Il fit ouvrir une carrière à Campagne-les-Guines pour la construction de l’église (où il fut enterré devant l’autel en 1194).

La forêt de Guînes fournit le bois des charpentes. La construction dura sept ans.
Cette église avait la forme d’une croix latine et se situait sur les terres de la famille Parissaux, non loin des « Sources bleues ».

La chronique de Guillaume s’arrête à la mort de l’auteur en 1234, un abbé Guillaume usé après quatre années de lutte et de procès avec Charroux pour savoir qui aurait pouvoir de désigner l’Abbé d’Andres. Après le décès de Guillaume, l’histoire de l’abbaye fut courte. Elle fut ravagée en 1351 par les anglais. Les lieux furent abandonnés mais l’abbaye continua à exister légalement jusqu’à la fin du XVIIIème siècle, grâce à ses revenus.

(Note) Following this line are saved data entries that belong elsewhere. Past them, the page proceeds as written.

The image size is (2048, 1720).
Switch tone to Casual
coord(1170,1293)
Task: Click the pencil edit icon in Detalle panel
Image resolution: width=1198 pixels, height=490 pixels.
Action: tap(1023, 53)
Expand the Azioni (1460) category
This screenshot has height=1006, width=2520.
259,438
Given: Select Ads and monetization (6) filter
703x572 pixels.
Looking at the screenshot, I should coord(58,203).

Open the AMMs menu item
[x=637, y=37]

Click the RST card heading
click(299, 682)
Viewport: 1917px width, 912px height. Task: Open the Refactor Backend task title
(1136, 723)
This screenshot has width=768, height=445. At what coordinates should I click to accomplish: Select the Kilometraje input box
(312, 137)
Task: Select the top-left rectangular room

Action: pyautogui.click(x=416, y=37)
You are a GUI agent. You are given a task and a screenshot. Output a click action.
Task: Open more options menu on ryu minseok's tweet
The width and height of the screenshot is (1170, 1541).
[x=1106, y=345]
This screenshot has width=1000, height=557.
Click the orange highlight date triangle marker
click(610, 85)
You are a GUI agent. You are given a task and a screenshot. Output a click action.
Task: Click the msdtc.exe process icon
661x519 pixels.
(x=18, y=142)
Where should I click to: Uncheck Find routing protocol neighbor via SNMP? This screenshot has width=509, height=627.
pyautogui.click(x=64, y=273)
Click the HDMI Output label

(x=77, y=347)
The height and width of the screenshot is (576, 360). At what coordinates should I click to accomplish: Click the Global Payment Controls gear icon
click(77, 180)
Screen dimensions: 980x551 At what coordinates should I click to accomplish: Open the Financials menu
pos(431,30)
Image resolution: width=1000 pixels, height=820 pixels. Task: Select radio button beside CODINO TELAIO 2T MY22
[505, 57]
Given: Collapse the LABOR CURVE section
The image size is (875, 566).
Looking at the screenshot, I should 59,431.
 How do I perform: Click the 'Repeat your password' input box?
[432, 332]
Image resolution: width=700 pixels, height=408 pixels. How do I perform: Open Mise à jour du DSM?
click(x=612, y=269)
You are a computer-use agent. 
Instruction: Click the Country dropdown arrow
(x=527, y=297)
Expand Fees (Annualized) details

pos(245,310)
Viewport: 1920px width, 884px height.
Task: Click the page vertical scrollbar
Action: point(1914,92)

Quelques vestiges archéologiques de l’abbaye sont conservés au Château-musée de Boulogne-sur-Mer.

L’église paroissiale actuelle, éloignée su site de l’abbaye, a été rebâtie en 1754 par le vicomte Des Androuins, seigneur du lieu, et placée sous le vocable de Saint-Jean-Baptiste.

Plusieurs curés de la paroisse ont été enterrés dans le cimetière. Sur le mur sud du chevet, une dalle funéraire rappelle la mémoire de l’abbé Coeugnet, décédé en 1865. Face au portail, une tombe indique la sépulture de deux autres prêtres d’Andres : l’abbé Rivière et l’abbé Fourcroy.

L’aspect extérieur de l’église est intéressant de par la variété des matériaux utilisés : brique rouge et pierre blanche se superposent en plusieurs couches égales.

L’église renferme, peut-être, des fonts baptismaux provenant de l’abbaye car datés du XIIXème siècle. Précisions qu’ils ont été remis en état au début de ce siècle sur l’intervention de la commission des monuments historiques. Le fût avait été laissé à l’abandon dans le cimetière et la cuve était encastrée dans la muraille. La cloche de l’église se prénomme ‘Fidéline Clémence Louise Mélanie ». Elle est d’origine lointaine (1637) et provient d’une fonderie de Mézières, mais après avoir été fêlée en avril 1865, elle a immédiatement été refondue à Douai.

D’après : « Trois-Pays, 17 clochers » édité par la Communauté de Communes Pays d’Opale.